§ Texto

● ● ●

La nostalgia de los mercados

Hemos olvidado el valor histórico, de aquellos sitios de provisión, donde aún se compra lo que a diario comemos.

Por: Juan Carlos Contento García

Qué placentero es sentarse a la mesa, en el sagrado momento de la comida. Ese ritual que para la mayoría ha perdido la esencia de su significado humano, pero trascendental, del acto que nos ha permitido socializar, compartir, planificar y hasta soñar, mientras le damos a nuestro cuerpo la base orgánica, necesaria para su existencia, a través del alimento.

Cada comestible, parece entonces, convertirse en un testigo mudo que quisiera hablarnos, mediante su colorido, su textura y su sabor, para contarnos de su procedencia, de su nacimiento, su cultivo y de todo lo que tuvo que ver y que pasar para llegar hasta nuestra mesa; para él, su honorable destino; ¿Cuánto sabemos de esto?.

¿Qué pasó con la importancia, que tenía pronunciar alguno de los nombres de nuestros mercados, cuando se consideraba un privilegio vivir en la cercanía de uno de ellos? Tal parece que ahora es motivo de vergüenza y preocupación, para la mayoría, y de nostalgia para unos pocos.

● ● ●

§ Tareas
1. Según el texto sobre los mercados, ¿qué se consideraba antes un privilegio?
2. Transcribe sin cambios el fragmento del texto sobre los mercados que comienza con las palabras "Hemos olvidado el" y termina con "través del alimento.".

§ Bloque de datos

● ● ●

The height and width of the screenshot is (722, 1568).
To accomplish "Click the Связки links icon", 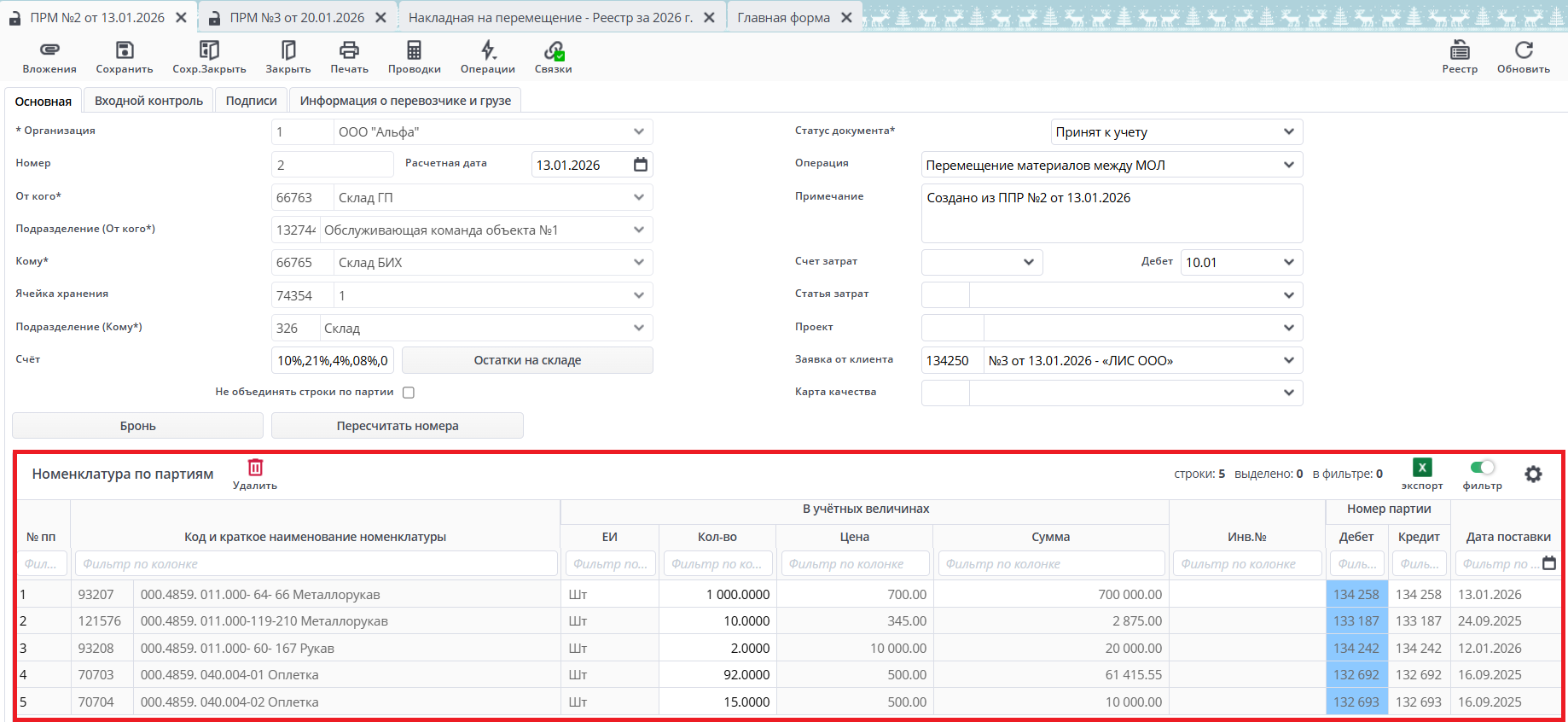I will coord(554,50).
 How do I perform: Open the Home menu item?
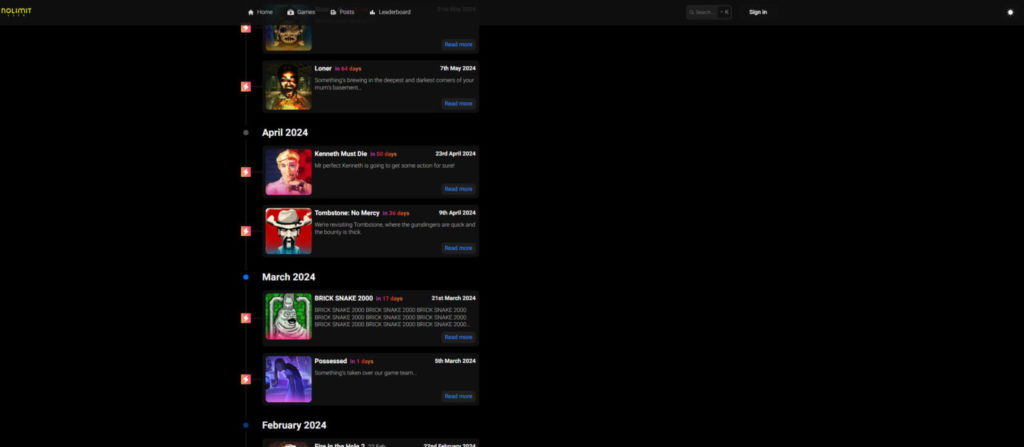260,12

● ● ●

§ Respuestas dadas
1. Vivir en la cercanía de uno de los mercados.

2.
Hemos olvidado el valor histórico, de aquellos sitios de provisión, donde aún se compra lo que a diario comemos.

Por: Juan Carlos Contento García

Qué placentero es sentarse a la mesa, en el sagrado momento de la comida. Ese ritual que para la mayoría ha perdido la esencia de su significado humano, pero trascendental, del acto que nos ha permitido socializar, compartir, planificar y hasta soñar, mientras le damos a nuestro cuerpo la base orgánica, necesaria para su existencia, a través del alimento.